The fat man variation. Same setup, but no lever. Instead, you are on a bridge. Next to you stands a large stranger whose body, if pushed off, would stop the trolley. Push him: he dies, 5 saved. Do not push: 5 die. Same MATH (1 dies vs 5), but most people now refuse. Pushing feels different from pulling a lever — even though the math is identical. Why? This reveals that we treat USING someone as a means differently from indirect consequences. Our moral intuitions are not pure utilitarianism.
Most people PULL the lever (1 dies vs 5) but WILL NOT push the man. Why does this matter philosophically?

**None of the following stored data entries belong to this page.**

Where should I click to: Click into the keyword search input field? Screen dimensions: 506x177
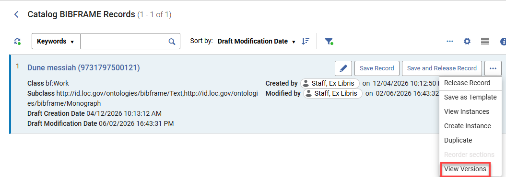coord(124,41)
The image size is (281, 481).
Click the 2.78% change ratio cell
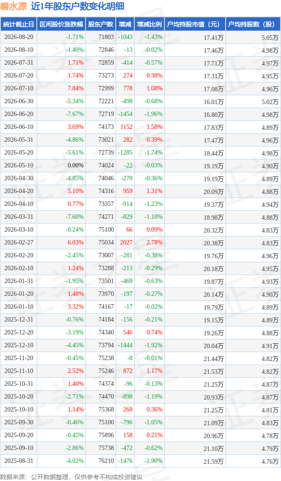point(155,242)
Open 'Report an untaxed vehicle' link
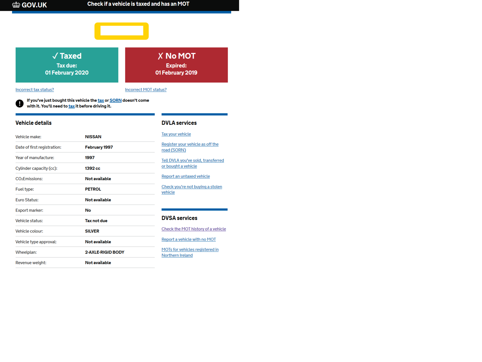Image resolution: width=482 pixels, height=362 pixels. pos(186,176)
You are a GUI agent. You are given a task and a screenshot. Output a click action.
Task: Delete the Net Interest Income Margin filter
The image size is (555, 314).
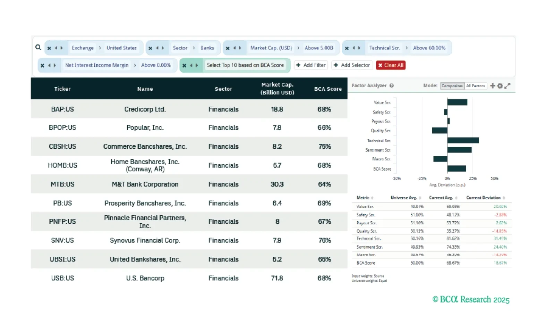[42, 65]
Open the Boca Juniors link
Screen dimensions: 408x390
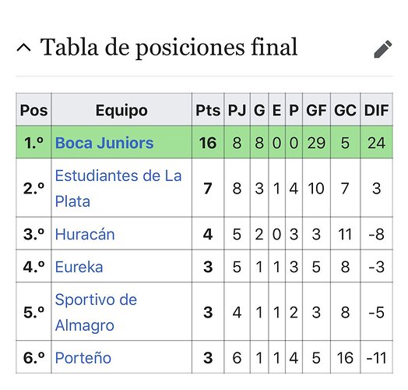pos(104,143)
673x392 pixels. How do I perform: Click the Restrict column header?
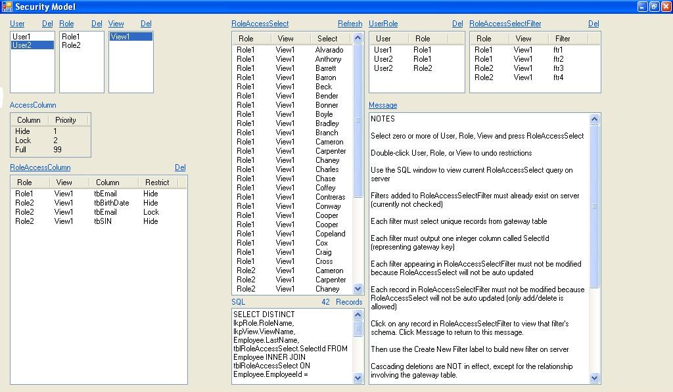157,183
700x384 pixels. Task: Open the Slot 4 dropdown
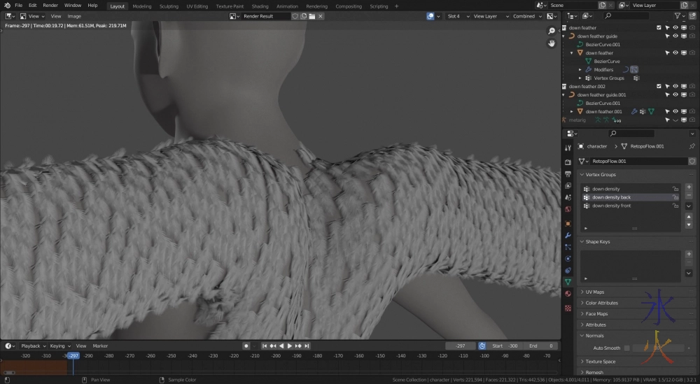click(x=457, y=16)
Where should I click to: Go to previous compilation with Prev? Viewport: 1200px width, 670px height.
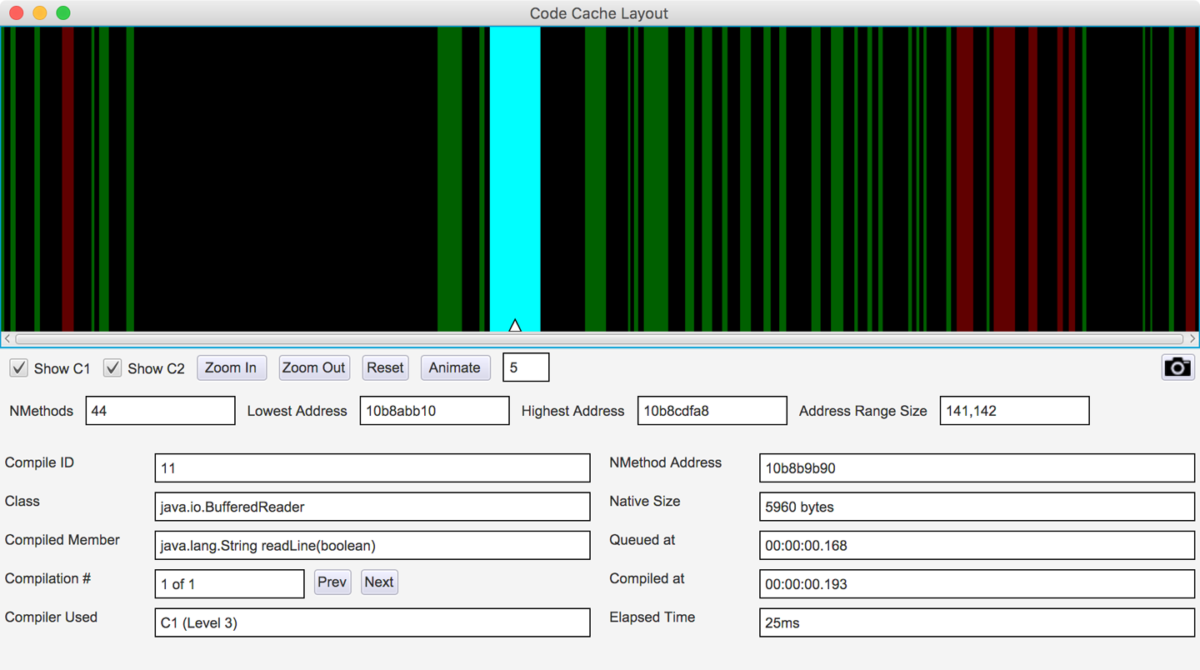tap(332, 582)
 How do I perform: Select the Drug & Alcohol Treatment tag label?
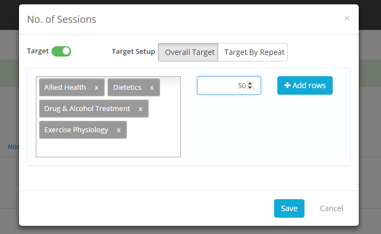[x=87, y=109]
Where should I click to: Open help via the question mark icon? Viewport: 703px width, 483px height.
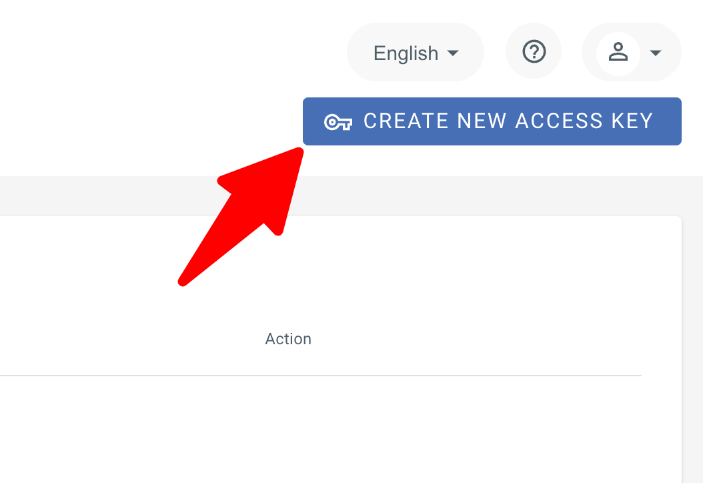[x=534, y=51]
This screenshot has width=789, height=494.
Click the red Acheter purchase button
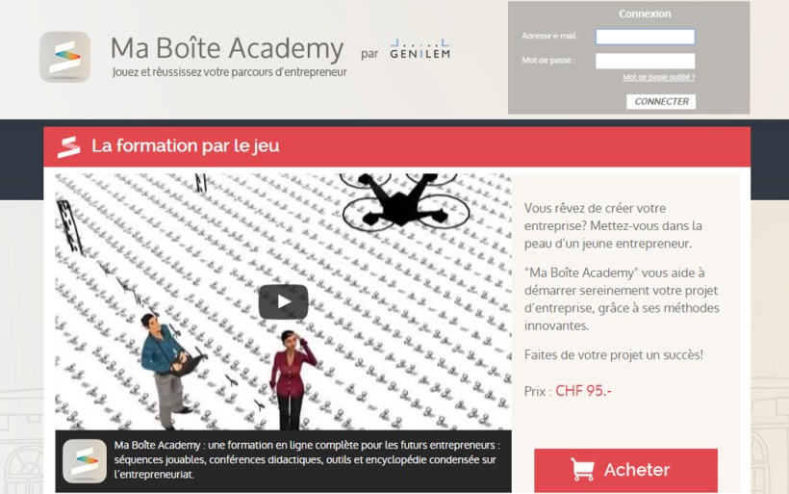coord(626,470)
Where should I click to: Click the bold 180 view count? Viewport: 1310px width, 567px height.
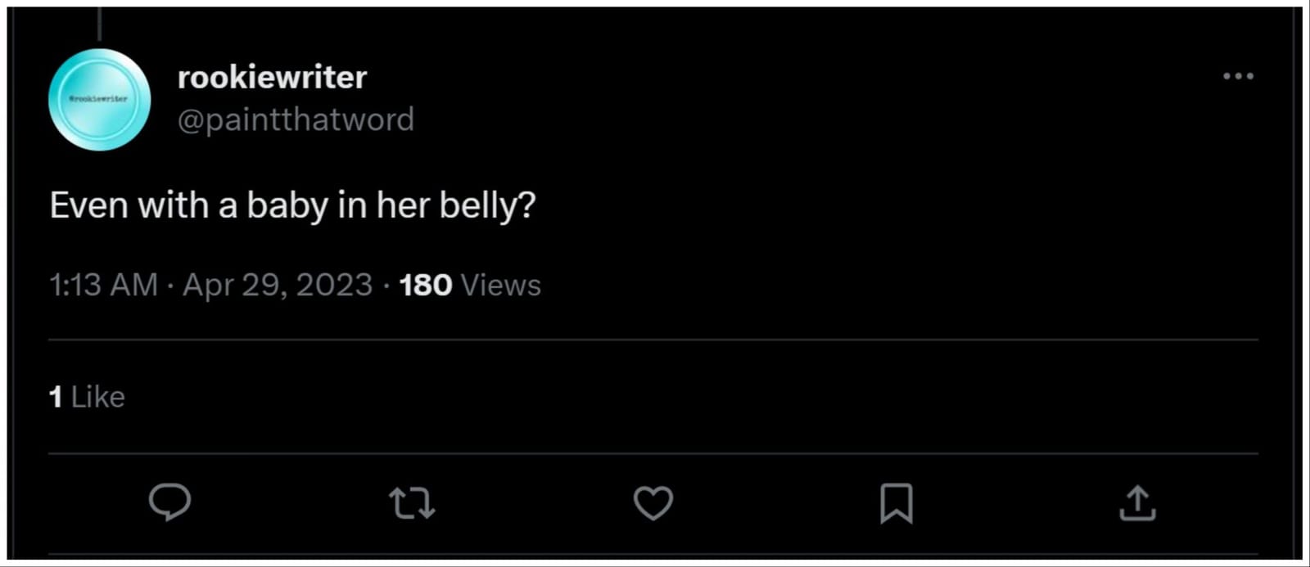point(426,285)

Practical relevance. The trolley problem is not just a thought experiment. SELF-DRIVING CARS face it: should the car protect its driver or pedestrians? MEDICAL ETHICS: should you prioritize transplant recipients differently? WAR: are some collateral deaths acceptable? PUBLIC HEALTH: weighing lives of different groups during crises. Once you understand the problem, you see it everywhere — and recognize that easy "obvious" answers usually miss something.
Variations
Try a variation: instead of strangers, what if the 1 was your child or sibling? Does that change your answer? Most people's "rational" calculations bend under personal stakes. That is human — and worth examining honestly.
The trolley problem is uncomfortable on purpose. Philosophy's job is not always to give answers — sometimes it is to make us see the depth of our own questions.